Thank you for the detailed response! That is super useful information, sorry if I had missed that somewhere but it is the first I am seeing of it. Yes it does seem to be the sigma then. I am not familiar with the LayerNorm’s, and frankly still getting my head around PyTorch (but loving it), do you mind helping me figure out how I can swap out the sigma in this case for something that is supported, reading the docs I am not sure how it might swap out, but I do believe that yes an InstanceNorm or LayerNorm is what I am after, you can see in the main training loop that I output sigmas though, would this be a problem if we were to change it as you describe? The implementation of TVAE I am using comes from this paper if you have seen it, alongside the CTGAN presented https://arxiv.org/pdf/1907.00503.pdf .

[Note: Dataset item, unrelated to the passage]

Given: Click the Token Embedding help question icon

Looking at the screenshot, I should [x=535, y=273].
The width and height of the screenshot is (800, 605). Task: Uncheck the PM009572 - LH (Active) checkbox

I’m not a GAN expert but hopefully we can figure this out :slight_smile:

In PyTorch, all normalization layers have the same formula (subtract mean, divide by STD). The only difference is in what you are normalizing against. See more here: In-layer normalization techniques for training very deep neural networks | AI Summer

The extra twist here is that you are trying to learn the normalization STD as a network parameter, which is something I have never seen before. You shouldn’t need a gradient for it! The STD is normally calculated by keeping a buffer, remembering the values you saw and computing it from there (like a running mean…). Exposing it is a parameter means that you want to compute a gradient of the loss wrt to the STD which is odd to me - but I’m not a GAN expert so I don’t know if this is something that somehow people do.

According to this part:

std = sigmas[st]
loss.append(((x[:, st] - torch.tanh(recon_x[:, st])) ** 2 / 2 / (std ** 2)).sum())
loss.append(torch.log(std) * x.size()[0])

it seems to me you are normalizing against the last dimension, so this seems akin to LayerNorm? I’m not sure I read that right though, so I’d recommend investigating deeper rather than just trusting me :smiley:

Another thing to say is that in my experience, deep nets care that you do normalize, but what layer you choose tends to have little to no impact on the eventual results. So while you dig deeper into the formula to figure out the right layer to use, I do recommend you just put a LayerNorm there and let your computer crunch while you are looking at the paper. Don’t use Opacus for this! Just replace that part and keep everything the same, run it and see if you get similar performance.

1 Like

Hi @HarrisonWilde

I’m also now dealing with the same issue that you were experience with converting TVAE to a differential privacy tabular-VAE. I’m interested to know, whether you managed to get a fully working implementation after following advice from this posting?